(Collection entries)
━━━━━━━━━━
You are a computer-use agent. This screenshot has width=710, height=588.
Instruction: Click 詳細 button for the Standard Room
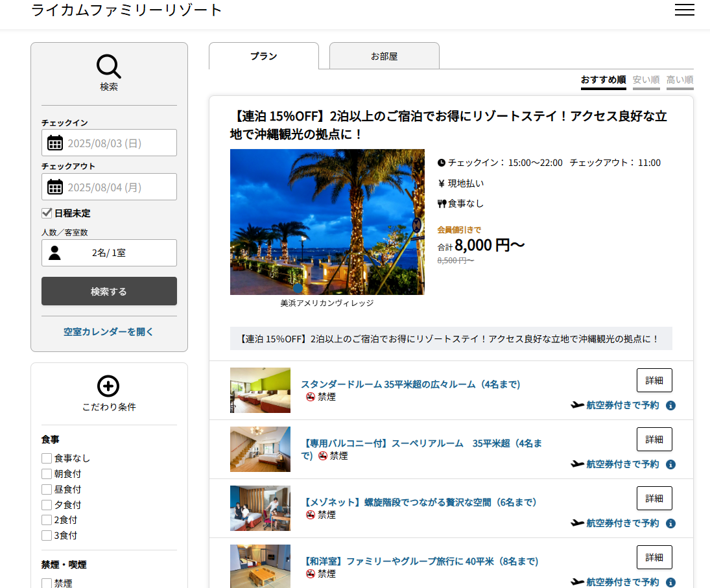[x=654, y=381]
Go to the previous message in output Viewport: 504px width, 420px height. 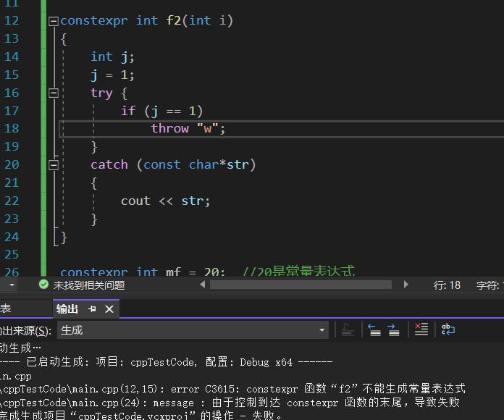click(x=374, y=330)
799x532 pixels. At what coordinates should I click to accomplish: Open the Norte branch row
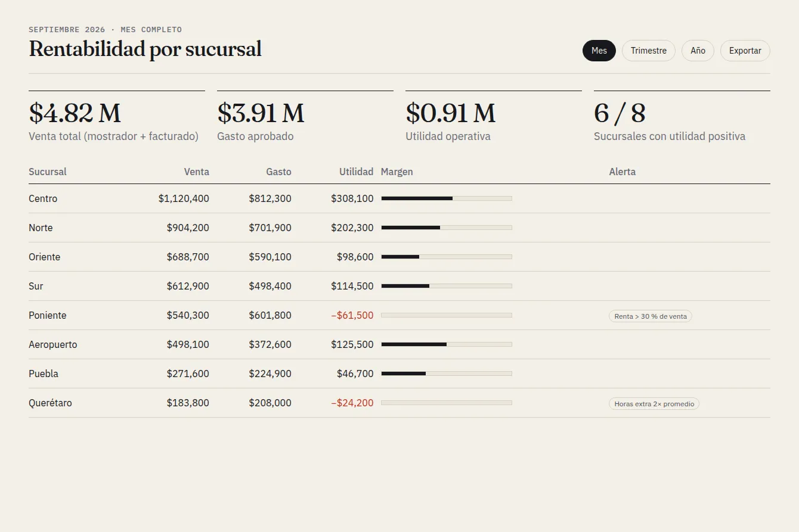pos(400,228)
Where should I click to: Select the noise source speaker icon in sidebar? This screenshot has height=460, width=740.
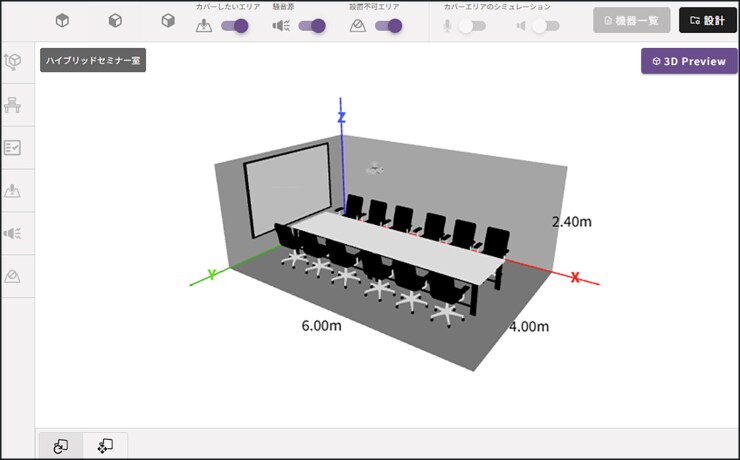[x=14, y=233]
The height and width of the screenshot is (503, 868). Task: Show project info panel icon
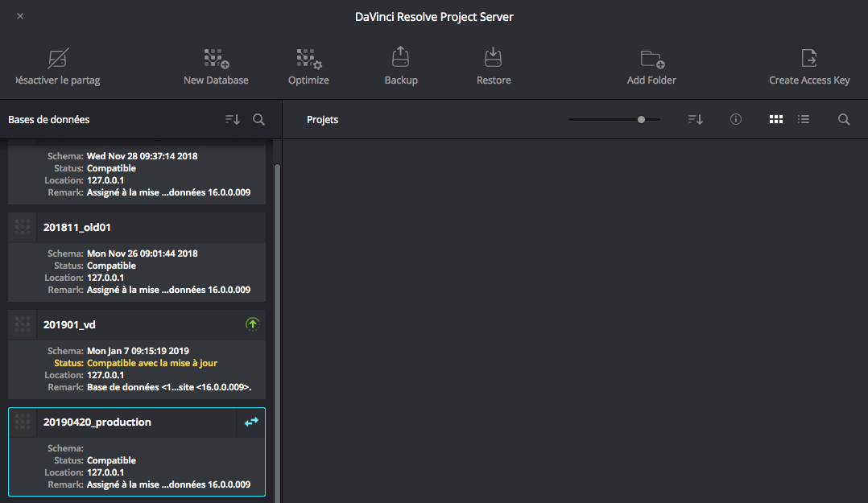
━━━━━━━━━━
◆ Problem to work on:
A word-for-word repeat is expected of the lines from the one with "Where should I" to the end of the data, both included; pictures are not part of it.

◆ Solution:
Where should I click to: Select the noise source speaker icon in sidebar? This screenshot has height=460, width=740.
[x=14, y=233]
The height and width of the screenshot is (503, 868). Task: Show project info panel icon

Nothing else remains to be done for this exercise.